Вполне возможно, что накануне отъезда в Москву или уже во время пребывания в столице Макарию была передана процитированная выше челобитная Андрея Шуйского. Но князь не попал в число тех, кому тогда юный государь (а точнее, его мать-правительница) «милость показа»: мы знаем, что он был освобожден из тюрьмы только после смерти Елены Глинской, в апреле 1538 г.[268]

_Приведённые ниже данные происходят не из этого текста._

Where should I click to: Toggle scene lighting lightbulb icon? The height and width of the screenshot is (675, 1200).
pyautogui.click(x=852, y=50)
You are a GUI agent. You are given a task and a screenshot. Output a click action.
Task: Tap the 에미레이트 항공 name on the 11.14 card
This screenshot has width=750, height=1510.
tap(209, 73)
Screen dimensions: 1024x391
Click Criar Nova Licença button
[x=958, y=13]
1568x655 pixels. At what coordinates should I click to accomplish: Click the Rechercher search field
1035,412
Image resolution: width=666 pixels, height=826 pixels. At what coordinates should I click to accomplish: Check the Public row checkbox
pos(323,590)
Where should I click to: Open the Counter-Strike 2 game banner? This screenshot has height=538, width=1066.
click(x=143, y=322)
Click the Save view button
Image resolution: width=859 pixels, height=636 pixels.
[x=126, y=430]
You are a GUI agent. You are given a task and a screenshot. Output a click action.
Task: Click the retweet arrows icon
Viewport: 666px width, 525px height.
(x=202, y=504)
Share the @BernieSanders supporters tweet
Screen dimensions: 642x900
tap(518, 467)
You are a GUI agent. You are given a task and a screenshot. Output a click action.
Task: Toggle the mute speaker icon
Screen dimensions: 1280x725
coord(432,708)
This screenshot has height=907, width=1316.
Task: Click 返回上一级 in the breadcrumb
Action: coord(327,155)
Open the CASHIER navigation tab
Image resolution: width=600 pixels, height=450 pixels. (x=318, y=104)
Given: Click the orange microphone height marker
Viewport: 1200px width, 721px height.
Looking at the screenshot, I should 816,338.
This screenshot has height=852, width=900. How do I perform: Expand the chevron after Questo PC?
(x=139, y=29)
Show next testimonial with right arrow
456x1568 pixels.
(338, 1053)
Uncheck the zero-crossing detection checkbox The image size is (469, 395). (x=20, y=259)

Суммируя сделанные выше наблюдения, можно прийти к выводу о том, что Шуйский действительно вел переговоры о переходе на службу к дмитровскому удельному князю. Возможно, его собеседником был дьяк Третьяк Тишков, которого называет Воскресенская летопись. Но в таком случае логика дальнейших действий центральной власти ясна: независимо оттого, какие замыслы на самом деле вынашивал Юрий Дмитровский и кто был инициатором упомянутых переговоров (Андрей Шуйский или дьяк Тишков, действовавший по приказу своего князя), опекуны юного Ивана IV усмотрели в них серьезную угрозу для малолетнего великого князя. Они не стали медлить: Юрий был арестован.